The U.S. Centers for Disease Control and Prevention says that more than 150 people who came into contact with the New Jersey man who died of Lassa fever this week have been identified. However, only about six people are at high risk for developing the disease. Another 33 people are considered to be at low risk. All of them are being monitored.
The man died Monday after having returned to the United States from Liberia on May 17. He first flew from Monrovia to Morocco. Eight of the people being monitored were on the same plane from Morocco to the United States, according to the Associated Press. The man had no symptoms on the plane or on arriving at John F. Kennedy Airport in New York.
Because he had been in Liberia, where the Ebola epidemic has just ended, he was told at the airport to take his temperature twice a day and report to the health department in Newark. However, when he went to the hospital the next day with a fever and sore throat, he did not reveal he had been in West Africa. He was sent home but then returned to the hospital a few days later and was transferred to University Hospital in Newark, where he died.

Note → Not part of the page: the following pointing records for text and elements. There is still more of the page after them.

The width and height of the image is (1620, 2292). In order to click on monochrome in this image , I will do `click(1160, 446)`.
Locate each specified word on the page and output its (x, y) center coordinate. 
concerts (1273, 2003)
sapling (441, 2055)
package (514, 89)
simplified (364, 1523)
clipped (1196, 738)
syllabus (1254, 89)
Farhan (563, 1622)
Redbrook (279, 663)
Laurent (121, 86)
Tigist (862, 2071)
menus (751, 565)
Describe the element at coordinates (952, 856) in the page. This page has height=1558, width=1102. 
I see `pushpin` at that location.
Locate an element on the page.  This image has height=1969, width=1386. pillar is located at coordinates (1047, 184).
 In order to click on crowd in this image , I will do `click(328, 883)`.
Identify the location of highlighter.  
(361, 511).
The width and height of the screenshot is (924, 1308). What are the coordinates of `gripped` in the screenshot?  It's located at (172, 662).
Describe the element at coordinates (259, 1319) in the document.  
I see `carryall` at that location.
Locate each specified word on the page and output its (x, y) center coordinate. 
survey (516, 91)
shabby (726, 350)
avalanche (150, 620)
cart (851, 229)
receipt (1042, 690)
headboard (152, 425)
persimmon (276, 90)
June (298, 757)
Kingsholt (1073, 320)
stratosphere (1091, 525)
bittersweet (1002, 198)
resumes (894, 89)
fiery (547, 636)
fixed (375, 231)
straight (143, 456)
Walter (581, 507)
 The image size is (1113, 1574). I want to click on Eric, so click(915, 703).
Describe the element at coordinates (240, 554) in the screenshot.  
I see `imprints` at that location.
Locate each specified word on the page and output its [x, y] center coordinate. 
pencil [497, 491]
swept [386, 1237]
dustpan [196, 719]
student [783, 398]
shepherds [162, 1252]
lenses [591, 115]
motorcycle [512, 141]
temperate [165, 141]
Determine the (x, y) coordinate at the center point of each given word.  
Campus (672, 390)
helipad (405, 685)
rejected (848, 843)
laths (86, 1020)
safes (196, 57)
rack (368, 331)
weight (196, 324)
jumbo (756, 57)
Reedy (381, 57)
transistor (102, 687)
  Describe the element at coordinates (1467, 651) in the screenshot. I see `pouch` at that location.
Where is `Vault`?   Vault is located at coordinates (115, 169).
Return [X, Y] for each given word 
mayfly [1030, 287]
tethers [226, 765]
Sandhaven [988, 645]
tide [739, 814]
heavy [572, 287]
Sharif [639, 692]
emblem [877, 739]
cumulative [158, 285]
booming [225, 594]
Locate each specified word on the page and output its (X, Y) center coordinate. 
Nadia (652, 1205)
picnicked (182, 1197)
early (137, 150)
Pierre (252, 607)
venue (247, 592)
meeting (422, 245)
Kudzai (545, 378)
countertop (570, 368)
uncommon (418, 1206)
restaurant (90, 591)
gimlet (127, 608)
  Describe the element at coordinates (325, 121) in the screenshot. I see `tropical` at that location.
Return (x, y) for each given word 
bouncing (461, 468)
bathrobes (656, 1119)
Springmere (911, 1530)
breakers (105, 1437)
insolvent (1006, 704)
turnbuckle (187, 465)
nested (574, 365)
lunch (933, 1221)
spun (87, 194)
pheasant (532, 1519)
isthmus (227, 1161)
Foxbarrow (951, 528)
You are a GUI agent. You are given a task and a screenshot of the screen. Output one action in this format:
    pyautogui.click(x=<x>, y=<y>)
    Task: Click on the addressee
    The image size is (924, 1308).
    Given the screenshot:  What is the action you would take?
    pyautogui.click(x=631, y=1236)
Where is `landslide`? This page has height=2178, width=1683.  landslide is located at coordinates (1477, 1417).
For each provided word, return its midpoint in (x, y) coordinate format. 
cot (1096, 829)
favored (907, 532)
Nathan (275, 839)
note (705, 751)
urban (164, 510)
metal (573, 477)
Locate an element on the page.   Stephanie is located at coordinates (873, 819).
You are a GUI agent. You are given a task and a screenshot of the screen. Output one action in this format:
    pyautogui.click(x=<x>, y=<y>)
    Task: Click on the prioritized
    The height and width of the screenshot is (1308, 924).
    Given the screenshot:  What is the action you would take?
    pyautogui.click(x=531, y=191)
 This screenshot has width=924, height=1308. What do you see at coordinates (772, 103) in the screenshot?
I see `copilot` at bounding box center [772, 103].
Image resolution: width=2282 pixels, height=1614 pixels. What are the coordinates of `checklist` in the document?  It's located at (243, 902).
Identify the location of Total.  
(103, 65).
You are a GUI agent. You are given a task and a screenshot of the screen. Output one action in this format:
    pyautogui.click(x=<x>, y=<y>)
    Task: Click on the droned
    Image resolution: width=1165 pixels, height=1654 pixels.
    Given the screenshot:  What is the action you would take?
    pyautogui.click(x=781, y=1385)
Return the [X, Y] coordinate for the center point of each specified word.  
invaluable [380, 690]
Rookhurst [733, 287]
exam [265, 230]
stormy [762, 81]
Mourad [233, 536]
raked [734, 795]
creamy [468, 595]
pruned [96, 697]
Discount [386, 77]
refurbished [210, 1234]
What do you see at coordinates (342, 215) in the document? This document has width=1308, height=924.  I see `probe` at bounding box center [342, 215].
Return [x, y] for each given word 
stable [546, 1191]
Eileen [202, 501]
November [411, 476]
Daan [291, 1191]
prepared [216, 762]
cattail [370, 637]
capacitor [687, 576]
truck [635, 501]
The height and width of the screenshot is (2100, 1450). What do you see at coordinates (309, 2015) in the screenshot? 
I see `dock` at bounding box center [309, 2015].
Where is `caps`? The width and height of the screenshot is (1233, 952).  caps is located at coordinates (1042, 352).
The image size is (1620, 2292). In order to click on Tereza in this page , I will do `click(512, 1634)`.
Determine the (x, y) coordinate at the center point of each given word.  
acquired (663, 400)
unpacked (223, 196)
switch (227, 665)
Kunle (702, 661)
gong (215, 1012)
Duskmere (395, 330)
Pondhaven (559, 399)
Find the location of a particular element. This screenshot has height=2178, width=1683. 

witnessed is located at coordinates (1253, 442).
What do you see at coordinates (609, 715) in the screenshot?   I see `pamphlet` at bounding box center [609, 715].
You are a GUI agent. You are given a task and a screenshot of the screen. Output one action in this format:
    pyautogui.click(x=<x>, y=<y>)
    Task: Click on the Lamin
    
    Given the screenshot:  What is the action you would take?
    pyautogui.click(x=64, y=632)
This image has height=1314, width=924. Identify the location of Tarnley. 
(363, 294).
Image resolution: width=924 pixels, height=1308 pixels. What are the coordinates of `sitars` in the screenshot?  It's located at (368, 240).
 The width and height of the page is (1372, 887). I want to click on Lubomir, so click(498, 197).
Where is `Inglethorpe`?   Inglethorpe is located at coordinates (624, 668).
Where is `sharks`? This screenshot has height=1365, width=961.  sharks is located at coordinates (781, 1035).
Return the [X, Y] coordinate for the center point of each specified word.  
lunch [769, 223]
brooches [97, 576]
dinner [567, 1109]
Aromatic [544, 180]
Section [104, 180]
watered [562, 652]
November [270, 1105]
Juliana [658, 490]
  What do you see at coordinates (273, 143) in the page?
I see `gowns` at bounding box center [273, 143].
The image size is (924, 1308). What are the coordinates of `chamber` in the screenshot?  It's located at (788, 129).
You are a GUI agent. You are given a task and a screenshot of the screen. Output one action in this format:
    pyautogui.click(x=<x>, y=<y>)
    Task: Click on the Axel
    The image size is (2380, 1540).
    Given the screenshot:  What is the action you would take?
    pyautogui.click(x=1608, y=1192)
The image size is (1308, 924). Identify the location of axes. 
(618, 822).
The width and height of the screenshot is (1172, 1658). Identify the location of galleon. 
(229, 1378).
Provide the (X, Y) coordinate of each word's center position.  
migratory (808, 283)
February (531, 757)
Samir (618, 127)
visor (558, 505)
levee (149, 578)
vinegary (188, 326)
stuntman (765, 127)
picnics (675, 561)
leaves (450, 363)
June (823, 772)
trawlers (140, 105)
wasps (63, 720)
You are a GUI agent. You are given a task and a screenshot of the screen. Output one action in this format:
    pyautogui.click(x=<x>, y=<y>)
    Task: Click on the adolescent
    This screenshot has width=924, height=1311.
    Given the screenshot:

Lassa fever is a viral disease that is similar to Ebola. It has similar symptoms: diarrhea, vomiting, and bleeding, but it is not as easily spread as Ebola. Lassa also has a much smaller mortality rate, with only about 1% of patients dying compared to 70% of patients with Ebola. It is common in West Africa.
There has never been a known case of Lassa that that was transmitted from one person to another within the United States. In West Africa, Lassa is carried by rodents and humans can contract it by coming into contact with infected urine or feces.